Opdracht 1. Wat moet de samenleving volgens het fragment over zwarte vrouwen doen?
Opdracht 2.
Geef voor elke bewering aan of het fragment over zwarte vrouwen haar ondersteunt, met ja of nee en de beslissende woorden uit de tekst letterlijk geciteerd.
(a) Vrouwen van kleur moeten meer voor zichzelf opkomen.
(b) In persoonlijke relaties is er doorgaans veel ruimte voor de eigen emoties van zwarte vrouwen.
(c) Zwarte vrouwen moeten alleen als sterk worden erkend.
Opdracht 3. Schrijf het fragment over zwarte vrouwen als emotionele steunpilaar verder, te beginnen na de laatste zin.

Ook in persoonlijke relaties gelden zwarte vrouwen als emotionele steunpilaar, waarbij er vaak geen ruimte is voor hun eigen emoties en behoeften. „De last van kracht wordt een ketting die hen bindt, terwijl zij zelf nauwelijks ademruimte krijgen.”
Om dit te doorbreken moeten vrouwen van kleur meer voor zichzelf opkomen, door „zelfzorg, grenzen stellen en steun zoeken”. Maar ook de samenleving moet een bijdrage leveren door inclusiever te worden en de verhalen van zwarte vrouwen te integreren in de geschiedschrijving. Nooitmeer vindt het tijd om hen te erkennen als „complete, complexe mensen met recht op kracht én kwetsbaarheid”.

Aangeleverd materiaal.
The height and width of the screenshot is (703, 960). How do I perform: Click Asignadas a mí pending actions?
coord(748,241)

--

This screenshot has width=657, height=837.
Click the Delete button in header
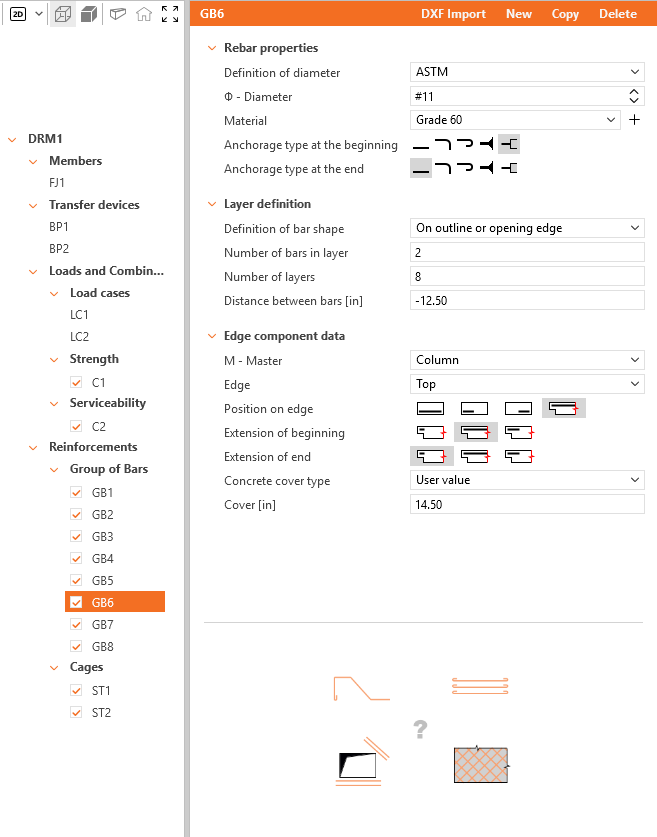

Uitvoer 1. Inclusiever worden en de verhalen van zwarte vrouwen integreren in de geschiedschrijving.

Uitvoer 2.
(a) Ja: „Om dit te doorbreken moeten vrouwen van kleur meer voor zichzelf opkomen”
(b) Nee: „waarbij er vaak geen ruimte is voor hun eigen emoties en behoeften”
(c) Nee: „met recht op kracht én kwetsbaarheid”

Uitvoer 3.
Linda Nooitmeer kondigde afgelopen zaterdag haar vertrek bij NiNsee aan per 1 maart volgend jaar. Ze is dan acht jaar aan het kennisinstituut verbonden geweest. Onder haar leiding kwam het slavernijverleden een stuk hoger op de maatschappelijke agenda te staan. Zowel toenmalig premier Mark Rutte als koning Willem-Alexander boden excuses aan.
De Anton de Kom-lezing, genoemd naar verzetsstrijder Anton de Kom, is een initiatief van het Verzetsmuseum en dagblad Trouw.